Pese al acentuado sabor local de El sastre embrujado, su lectura es muy próxima. Las quijotescas aventuras del charlatán Shimen-Eli, un sastre de remiendos del pueblo de Villaladrón, pequeña comunidad rural de la Rusia zarista, nos son cercanas. Versado, a su manera, en el Talmud, va profiriendo citas sin orden ni concierto, tergiversadas de un modo cómico y cargadas de ironía. Es la historia de un buen hombre que vive una vida mísera, pero que, acorde con su filosofía, cuanto más pobre uno es, con más optimismo hay que responder. Sus sinsabores cotidianos, relatados desde la distancia del que no se identifica del todo consigo mismo (como si la vida fuese un préstamo al que no hay que aferrarse excesivamente), reflejan la aceptación de la dureza de la vida. Nos dice: «Muy a tu pesar, vivir te va a tocar», por tanto, no hay espacio para la complacencia, sólo para la acción encaminada a la supervivencia. Este rasgo, nos afirma José Andrés Alonso de la Fuente, es propio del humor judío, el cual «se caracteriza, en primer lugar, por adoptar siempre la postura del que observa los hechos desde fuera, como si éstos le resultasen ajenos, y, en segundo lugar, por aprovechar ese vínculo irónico y paradójico que muy a menudo existe entre la lógica y el lenguaje».

La sabiduría popular, con su lógica aplastante, parodia los conceptos más elevados que pueblan de forma caótica la mente del parcialmente instruido Shimen-Eli, que tienen un contraste muy divertido en los diálogos con su mujer, Chipe-Baile-Raise, quien representa la realidad más apegada a la tierra. Podríamos ver en ella una suerte de Sancho Panza —es, además, una mujer fuerte, de armas tomar— a la que los versículos del marido no le merman un ápice ni la necesidad cotidiana ni el hambre. («Míralo, ya estamos otra vez a vueltas con el versículo —rugió la mujer—. Estamos hablando de la cabra y tú me sales con el versículo»). A este dúo de personajes hay que sumarle las peripecias con una cabra que hace del relato un cómico enredo que trasciende lo local y circunstancial para ofrecernos unos personajes con una rica dimensión humana.

Es el retrato del hombre sencillo y trabajador, que no abandona el optimismo ni la esperanza, pese a sus desabridas circunstancias, y que sueña con planes de bienestar y mejora.
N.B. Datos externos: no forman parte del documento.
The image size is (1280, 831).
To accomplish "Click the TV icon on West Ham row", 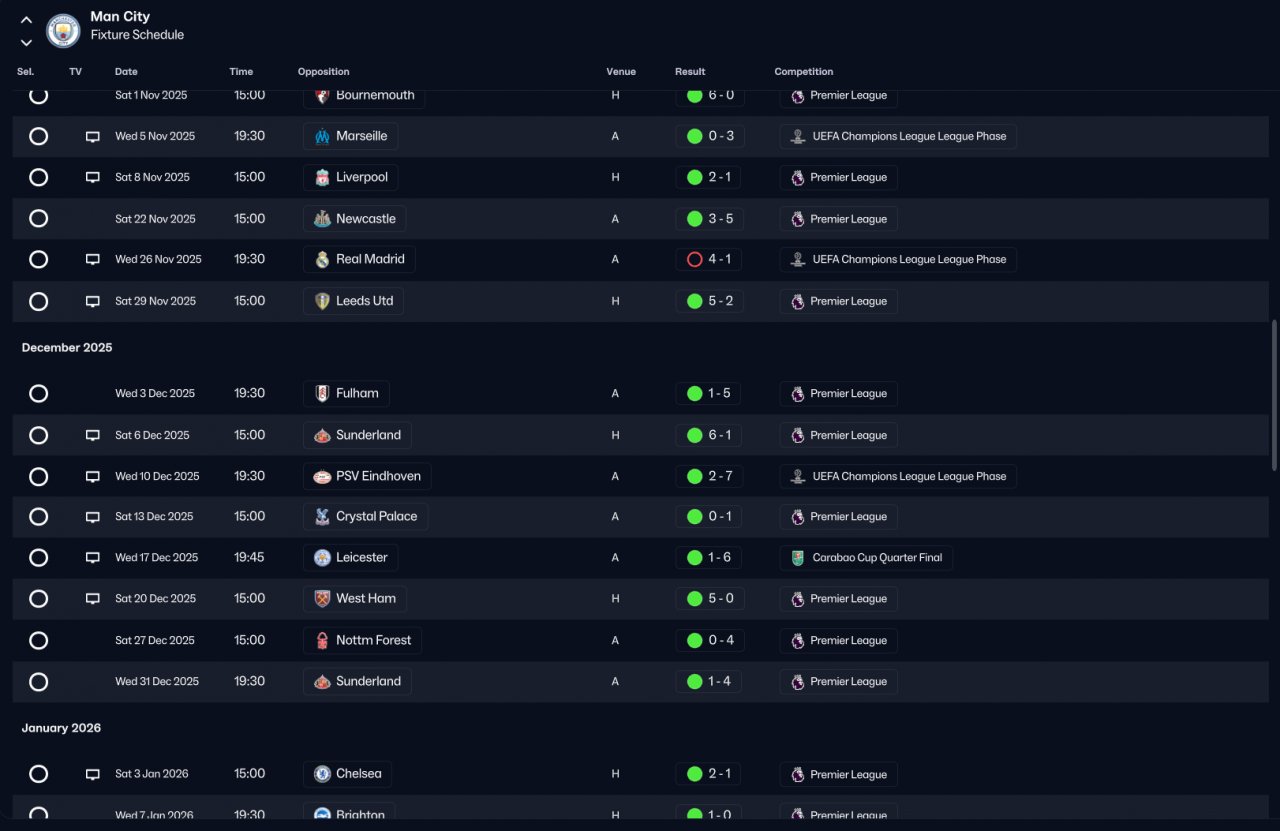I will 93,599.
Personaje próximo al de Tevie, el lechero o incluso al de Menajem Mendel, quien, a través de la correspondencia con su esposa, nos relata sus aventuras. Las cartas entre los esposos Mendel son un buen documento del sentido del humor yidis: incisivo a la par de cándido y espiritual. Finalmente, el libro, envuelto en un ropaje de sencillez y bondadosa ingenuidad, acaba por hablarnos de la tradición, de religión, de la rebelión contra la injusticia o de la desigualdad. «¿Le costaría mucho a Dios —pensaba Shimen-Elie— hacer que todos los trabajadores pudieran salir al campo, aunque fuera una sola vez por semana, a tomar un poco de aire y sol en este su hermoso mundo?».
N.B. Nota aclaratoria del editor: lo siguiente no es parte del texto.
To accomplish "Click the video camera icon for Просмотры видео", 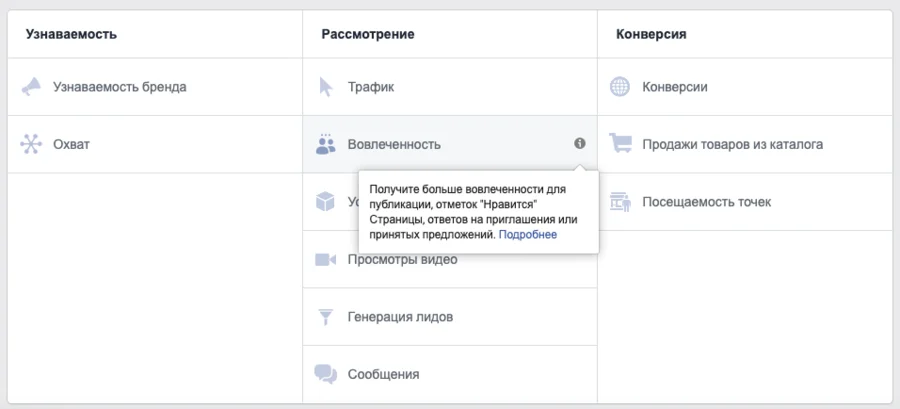I will (325, 260).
El llamado «maestro de la risa judía» conoció los golpes de la vida, como se intuye con claridad en su obra y describe en sus inconclusas memorias tituladas Funem Yorid (Regreso de la feria). Especialmente traumático fue el pogromo antijudío a raíz de la primera Revolución rusa de 1905 en Kiev, donde vivía con su familia, que lo obligó a un peregrinaje por ciudades europeas. Fue en ese momento cuando decidió escribir su epitafio. Tras muchos periplos, emigró de forma definitiva a Estados Unidos en 1914 y falleció en Nueva York en 1916, a los cincuenta y siete años, donde había recibido una cálida acogida. Tanto es así que su testamento fue publicado en el New York Times y leído en el pleno del Congreso de Estados Unidos. Las crónicas de la época señalan que al conocerse la noticia de su fallecimiento obreros y operarios judíos dejaron de trabajar ese día con el fin de acompañar los restos del escritor al cementerio de Brooklyn, en el que se contaron cientos de miles de asistentes. Una despedida así conmueve por el agradecimiento de tantos hacia un autor que propicia la sonrisa en la adversidad.